▸ **Data rows**:
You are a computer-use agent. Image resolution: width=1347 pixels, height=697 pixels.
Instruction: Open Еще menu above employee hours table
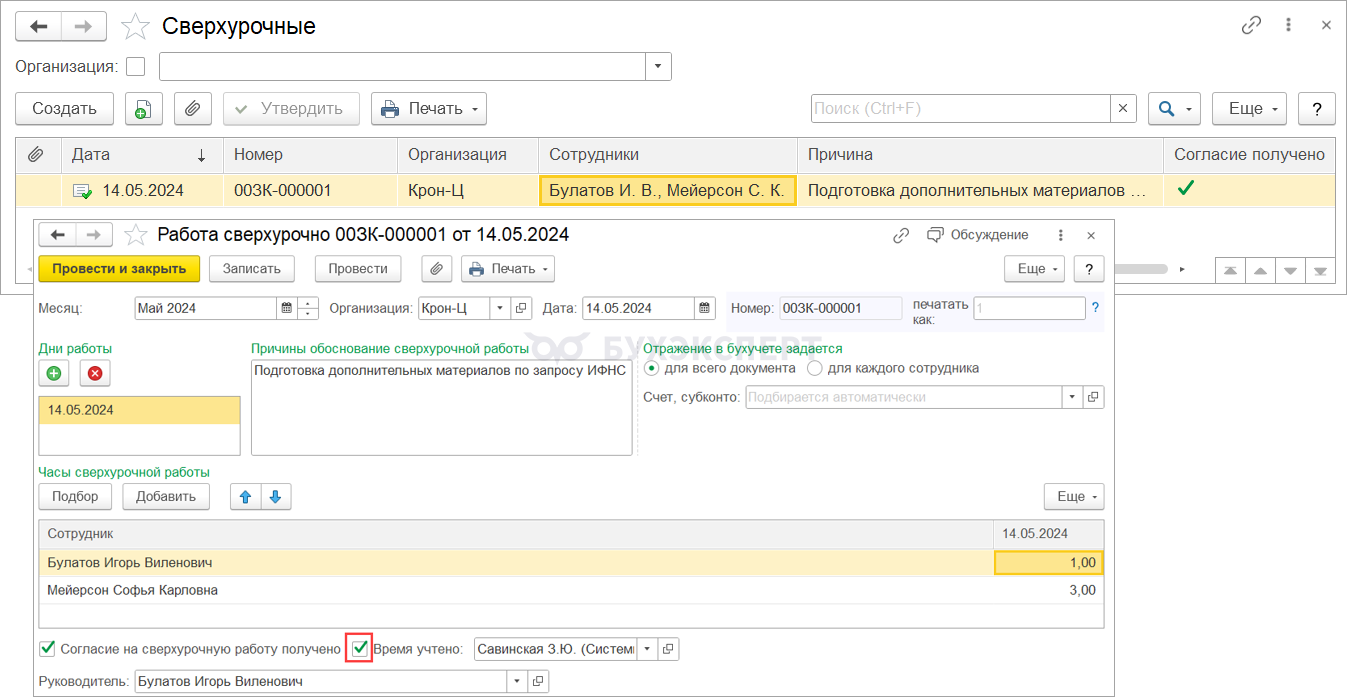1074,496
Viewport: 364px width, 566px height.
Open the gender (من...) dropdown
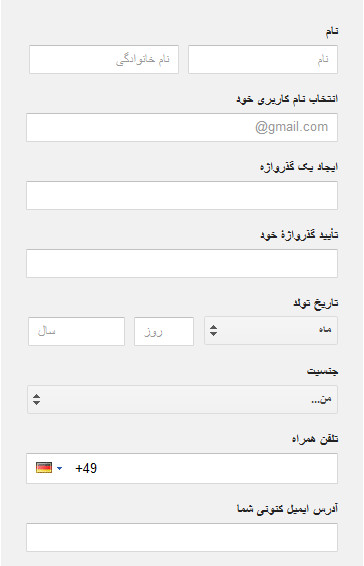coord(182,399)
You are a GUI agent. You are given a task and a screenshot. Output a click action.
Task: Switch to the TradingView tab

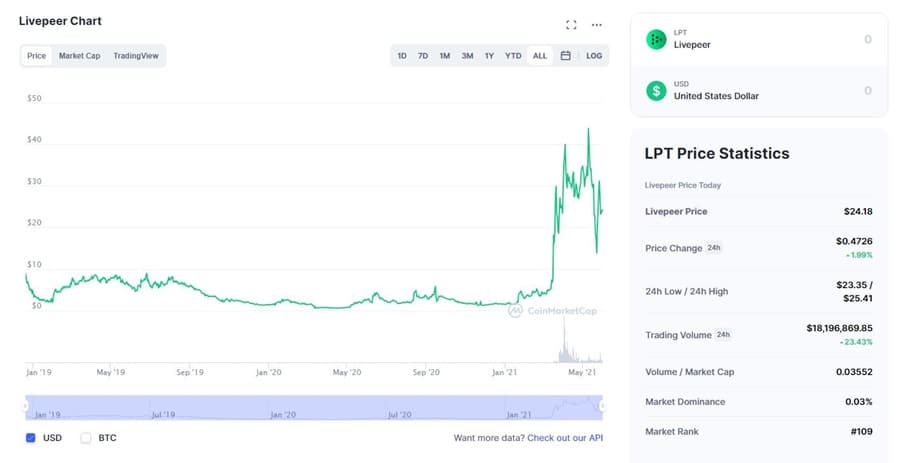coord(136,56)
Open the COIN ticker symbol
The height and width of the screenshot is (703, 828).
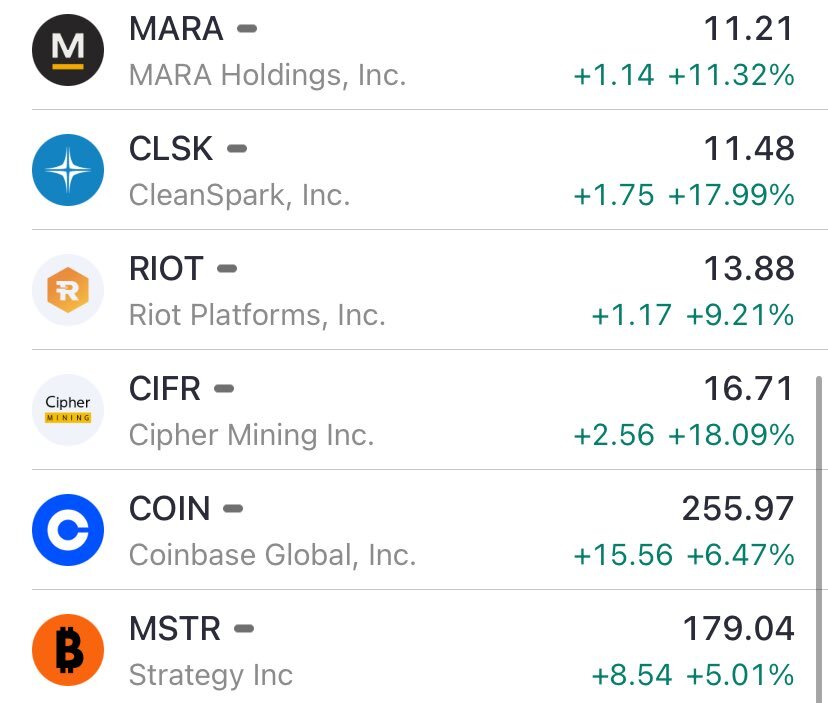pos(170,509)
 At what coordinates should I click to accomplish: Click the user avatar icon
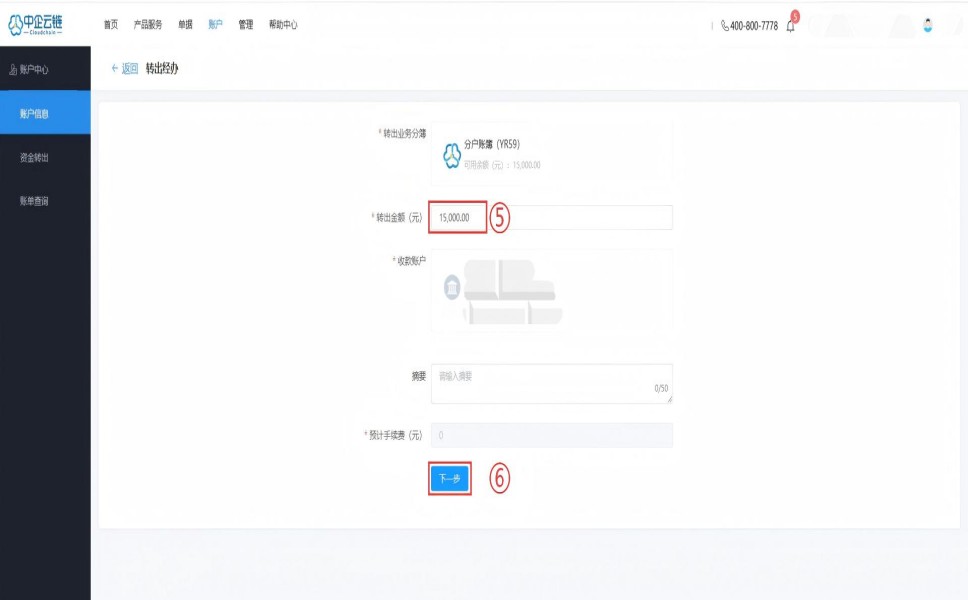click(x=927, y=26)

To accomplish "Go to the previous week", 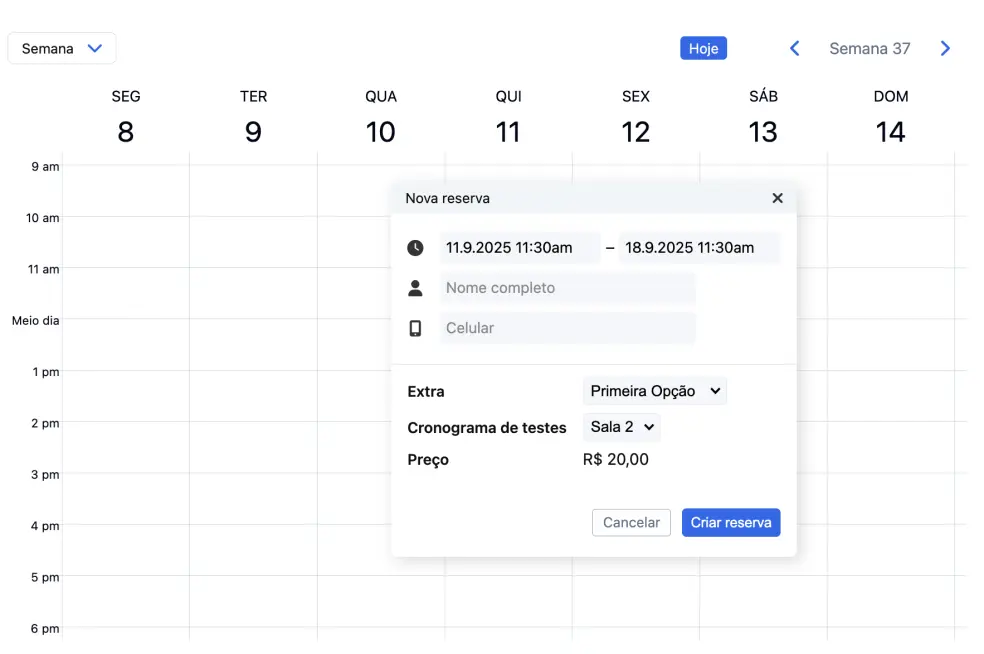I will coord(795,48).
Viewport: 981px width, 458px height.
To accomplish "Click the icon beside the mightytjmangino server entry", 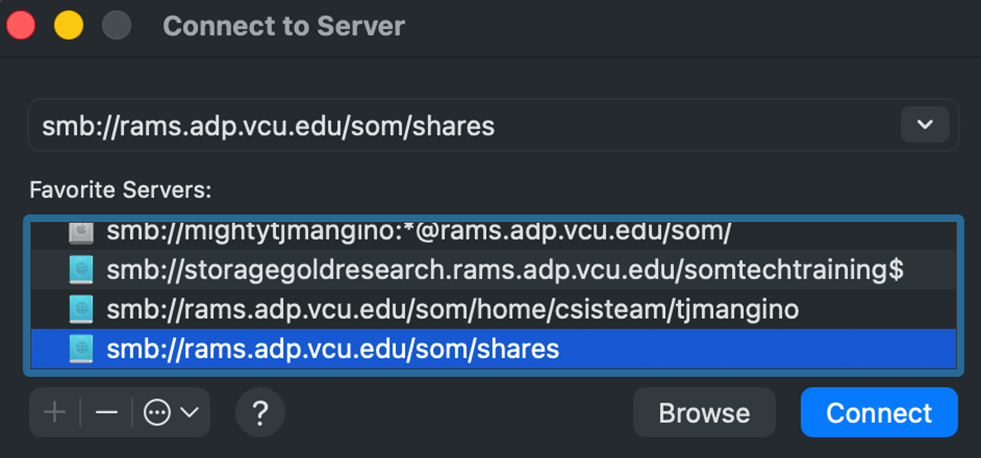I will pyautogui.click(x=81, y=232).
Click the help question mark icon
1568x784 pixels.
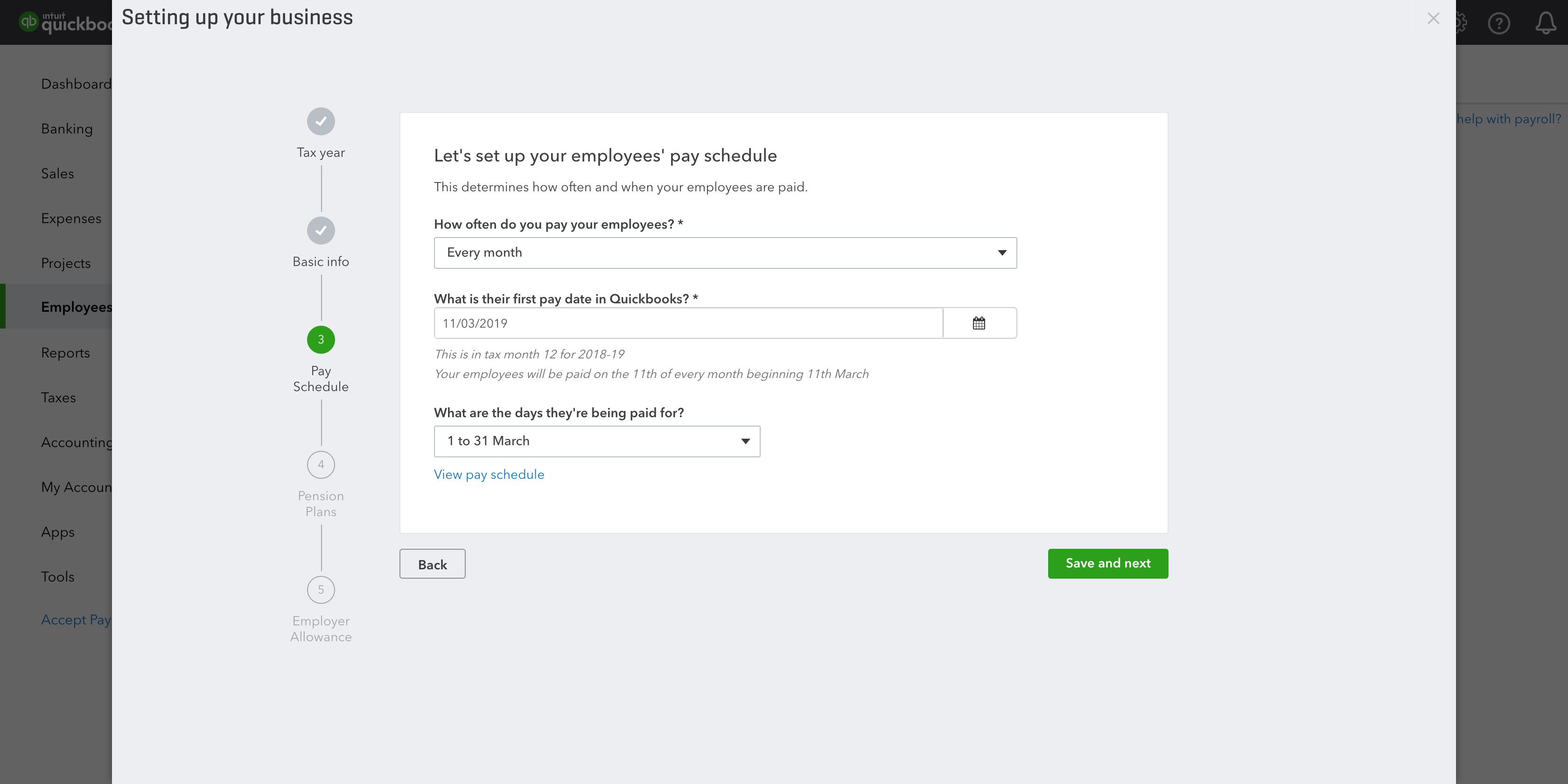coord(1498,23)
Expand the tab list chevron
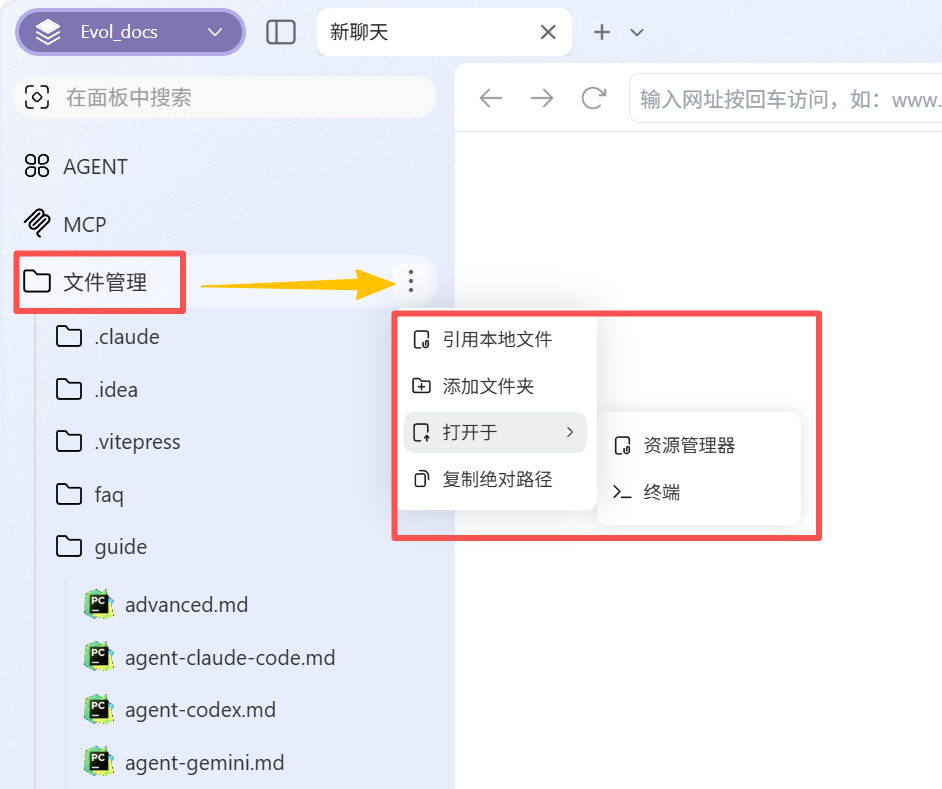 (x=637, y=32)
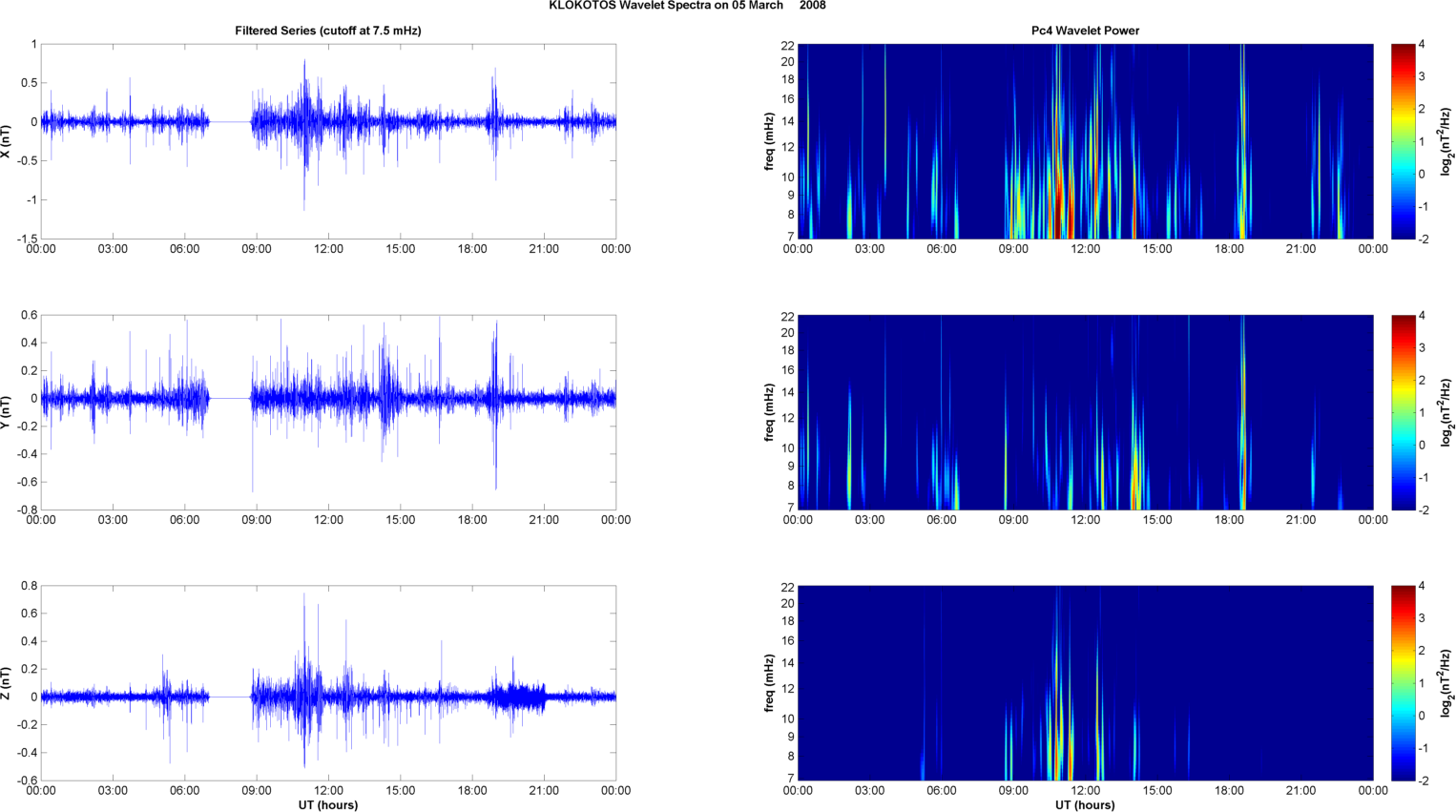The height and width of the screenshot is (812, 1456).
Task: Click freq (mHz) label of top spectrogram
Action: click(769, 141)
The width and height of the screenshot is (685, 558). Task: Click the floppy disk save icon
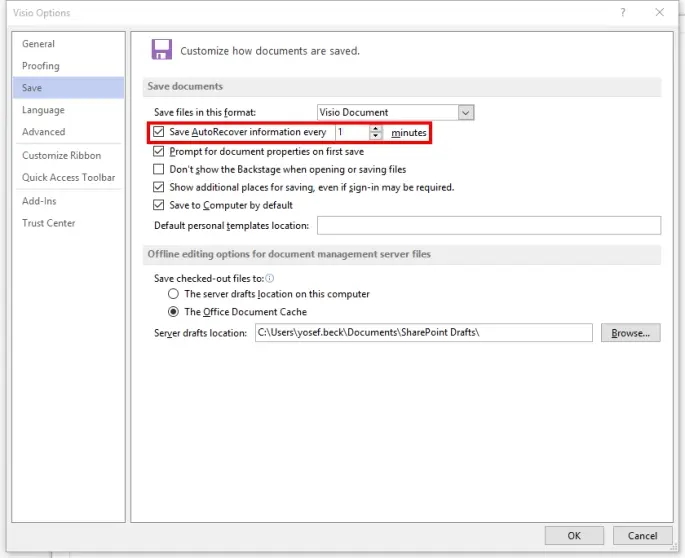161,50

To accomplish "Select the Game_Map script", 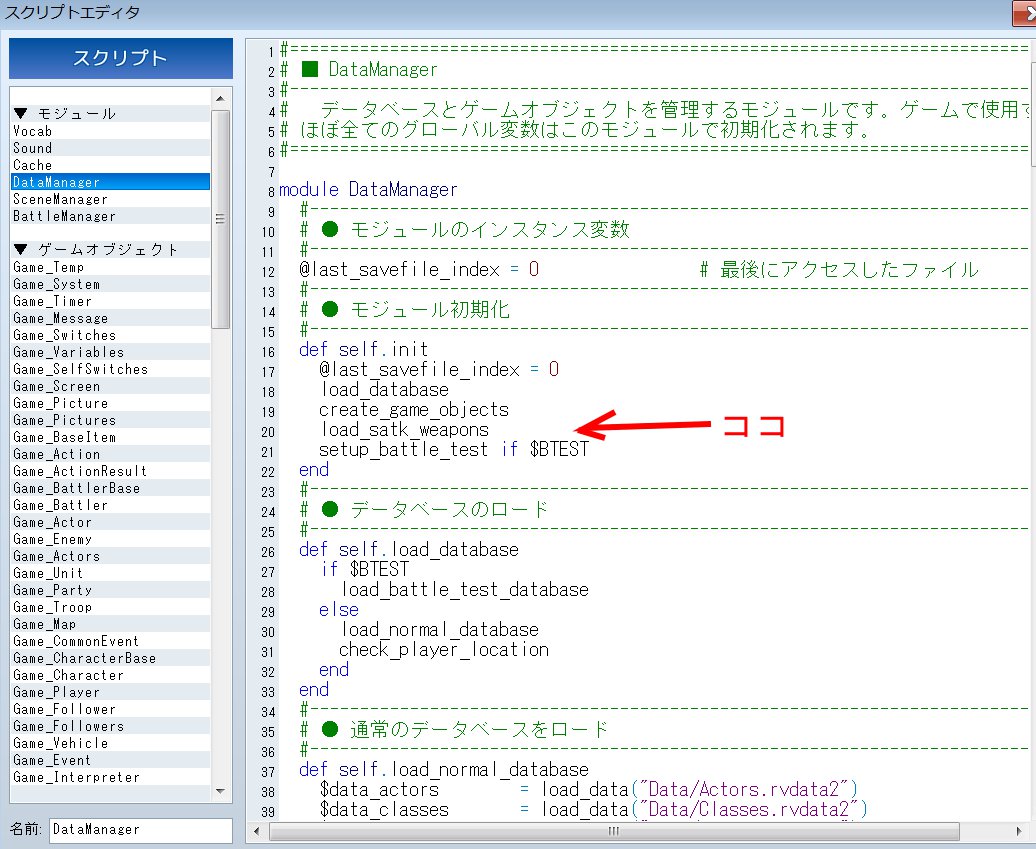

▸ **What you are asked to do**: Copy out every line of the entries, from the line containing "The width and" through the end of the entries, leaving out the pictures.

▸ **Answer in full**:
The width and height of the screenshot is (685, 558). Task: Click the floppy disk save icon
161,50

To accomplish "Select the Game_Map script", 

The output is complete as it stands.